Scan the listing below for the word "computer" and copy every line that has it.
^^^^^^^^
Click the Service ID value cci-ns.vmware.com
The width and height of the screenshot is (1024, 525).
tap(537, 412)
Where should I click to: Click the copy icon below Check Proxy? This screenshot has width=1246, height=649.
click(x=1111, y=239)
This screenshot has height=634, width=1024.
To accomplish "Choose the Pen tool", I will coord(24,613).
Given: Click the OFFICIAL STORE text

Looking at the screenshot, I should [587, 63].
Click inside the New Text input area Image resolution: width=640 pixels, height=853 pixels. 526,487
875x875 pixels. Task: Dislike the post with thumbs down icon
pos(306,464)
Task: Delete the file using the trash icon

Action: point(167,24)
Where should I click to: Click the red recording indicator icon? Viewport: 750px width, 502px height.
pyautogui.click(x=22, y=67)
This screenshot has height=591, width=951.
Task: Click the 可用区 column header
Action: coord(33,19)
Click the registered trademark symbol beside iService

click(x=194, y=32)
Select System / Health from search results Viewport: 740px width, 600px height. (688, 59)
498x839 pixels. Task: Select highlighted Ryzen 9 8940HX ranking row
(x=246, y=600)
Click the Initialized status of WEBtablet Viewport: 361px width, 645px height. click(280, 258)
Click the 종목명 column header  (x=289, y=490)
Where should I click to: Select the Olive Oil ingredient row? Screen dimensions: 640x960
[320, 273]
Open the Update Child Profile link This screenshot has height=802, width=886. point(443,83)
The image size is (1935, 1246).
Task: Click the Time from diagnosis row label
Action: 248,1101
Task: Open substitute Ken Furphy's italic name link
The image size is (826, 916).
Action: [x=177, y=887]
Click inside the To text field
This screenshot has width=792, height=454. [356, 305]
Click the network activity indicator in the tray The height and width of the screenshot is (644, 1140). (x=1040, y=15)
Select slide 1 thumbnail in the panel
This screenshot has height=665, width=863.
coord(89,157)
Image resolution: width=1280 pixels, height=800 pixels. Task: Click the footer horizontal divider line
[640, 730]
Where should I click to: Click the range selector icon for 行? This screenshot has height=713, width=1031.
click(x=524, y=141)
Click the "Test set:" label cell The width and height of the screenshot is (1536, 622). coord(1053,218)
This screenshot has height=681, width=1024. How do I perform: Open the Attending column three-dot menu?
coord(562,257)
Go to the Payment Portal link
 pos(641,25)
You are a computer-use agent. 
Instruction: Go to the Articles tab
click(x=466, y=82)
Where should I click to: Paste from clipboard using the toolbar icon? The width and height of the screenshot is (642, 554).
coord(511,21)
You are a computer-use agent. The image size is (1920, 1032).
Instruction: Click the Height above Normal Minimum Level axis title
^^^^^^^^
#### [Response to the task]
You are a computer-use agent. 
You are a computer-use agent. The image size is (1920, 1032).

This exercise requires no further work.